Текст книги "Слепой убийца"
Автор книги: Маргарет Этвуд
Жанр: Современная зарубежная литература, Современная проза
Возрастные ограничения: +18
сообщить о неприемлемом содержимом
Текущая страница: 7 (всего у книги 33 страниц) [доступный отрывок для чтения: 11 страниц]
– Она очень мучилась? – спросила миссис Хиллкоут с жалостью и любопытством.
– Бывает и похуже, – ответила Рини. – И на том спасибо. Он выскользнул, как котенок, но крови было, надо сказать, просто море. Придется сжечь матрас – его уже не спасти.
– О господи. Ну, она еще сможет завести другого, – сказала миссис Хиллкоут. – Наверное, так уж суждено. С этим что-то было не в порядке.
– Она не сможет, судя по тому, что я слышала, – возразила Рини. – Доктор говорит, лучше остановиться: еще один ее убьет. Ее и этот чуть не убил.
– Некоторым женщинам лучше не выходить замуж, – сказала миссис Хиллкоут. – Они для этого не годятся. Нужно быть сильной. Моя мать родила десятерых и глазом не моргнула. Правда, не все выжили.
– А у моей было одиннадцать, – похвасталась Рини. – И это свело ее в могилу.
Я подобное уже слышала и понимала, что это вступление к спору о том, у чьей матери жизнь была труднее; потом они переключались на стирку. Я взяла Лору за руку, и мы на цыпочках поднялись по черной лестнице. Нам было тревожно и в то же время любопытно: мы хотели знать, что случилось с мамой, и еще увидеть котенка. Он лежал в коридоре у дверей маминой комнаты в эмалированном тазике, рядом с кипой окровавленных простыней. Но это был не котенок. Серый, вроде старой вареной картошки, с непомерно большой головой и весь скрюченный. Глазки зажмурены, будто ему мешал свет.
– Это что? – прошептала Лора. – Это не котенок. – Она села рядом на корточки, вглядываясь в него.
– Пойдем вниз, – сказала я.
Доктор еще был у матери, мы слышали его шаги. Я не хотела, чтобы нас застукали, потому что понимала: на это существо нам смотреть нельзя. Особенно Лоре: зрелище ничем не лучше раздавленных животных. Значит, как всегда, будет визг, и мне влетит.
– Это ребенок, – сказала Лора. – Просто недоделанный. – Она была на удивление спокойна. – Бедняжка. Не захотел родиться.

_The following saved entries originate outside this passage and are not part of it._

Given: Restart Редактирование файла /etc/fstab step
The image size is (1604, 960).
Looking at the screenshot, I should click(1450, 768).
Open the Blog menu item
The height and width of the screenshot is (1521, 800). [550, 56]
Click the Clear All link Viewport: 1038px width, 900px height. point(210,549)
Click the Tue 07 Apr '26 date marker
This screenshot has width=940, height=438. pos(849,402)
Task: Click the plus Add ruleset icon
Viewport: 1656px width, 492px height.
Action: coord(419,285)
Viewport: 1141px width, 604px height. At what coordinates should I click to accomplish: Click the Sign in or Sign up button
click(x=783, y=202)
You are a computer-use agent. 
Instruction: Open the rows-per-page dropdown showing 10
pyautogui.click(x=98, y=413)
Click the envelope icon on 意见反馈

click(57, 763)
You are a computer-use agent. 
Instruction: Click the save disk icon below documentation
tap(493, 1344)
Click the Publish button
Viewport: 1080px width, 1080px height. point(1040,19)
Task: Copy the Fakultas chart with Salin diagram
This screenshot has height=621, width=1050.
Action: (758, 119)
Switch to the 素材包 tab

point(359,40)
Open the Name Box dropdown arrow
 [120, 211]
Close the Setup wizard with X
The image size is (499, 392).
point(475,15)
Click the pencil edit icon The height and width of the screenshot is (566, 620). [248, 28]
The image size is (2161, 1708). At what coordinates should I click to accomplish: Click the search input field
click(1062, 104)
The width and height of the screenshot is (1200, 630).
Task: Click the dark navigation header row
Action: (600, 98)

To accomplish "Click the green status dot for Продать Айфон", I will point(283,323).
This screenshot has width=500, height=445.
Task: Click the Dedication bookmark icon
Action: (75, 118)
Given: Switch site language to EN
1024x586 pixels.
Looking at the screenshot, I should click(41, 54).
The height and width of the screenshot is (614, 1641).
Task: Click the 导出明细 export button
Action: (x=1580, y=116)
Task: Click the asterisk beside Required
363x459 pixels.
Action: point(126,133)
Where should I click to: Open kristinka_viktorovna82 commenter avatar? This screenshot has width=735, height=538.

Ближе к вечеру Рини повела нас к маме. Та лежала в постели, головой на двух подушках, тонкие руки поверх одеяла, седеющие волосы казались прозрачными. На левой руке поблескивало обручальное кольцо, пальцы вцепились в простыню. Губы плотно сжаты, будто она о чем-то размышляет; с таким выражением лица мама составляла список покупок. Глаза закрыты. Сейчас, с опущенными веками, они казались больше, чем когда открыты. Очки лежали на ночном столике рядом с кувшином воды, два круглых глаза сверкали пустотой.
– Она уснула, – шепнула Рини. – Не трогайте ее.
Мама приоткрыла глаза. Губы ее дрогнули, пальцы ближней к нам руки разжались.
– Можете ее обнять, – сказала Рини. – Только осторожно.
Я сделала, как мне сказали. А Лора горячо прильнула к матери всем телом, сунув голову ей под руку. В комнате стоял крахмальный голубой запах лаванды от простыней, мыльный мамин аромат, горячий запах ржавчины и кисло-сладкий дух мокрых, но тлеющих листьев.
Мама умерла через пять дней. От лихорадки и еще от слабости; силы к ней не вернулись, сказала Рини. Все это время доктор приходил и уходил, а в спальне сменяли друг друга накрахмаленные хрупкие сиделки. Рини бегала вверх-вниз по лестнице с тазиками, полотенцами, чашками с бульоном. Отец беспокойно сновал между фабрикой и домом, появляясь за обеденным столом вконец измученным попрошайкой. Где он был в тот день, когда его не могли найти? Никто не говорил.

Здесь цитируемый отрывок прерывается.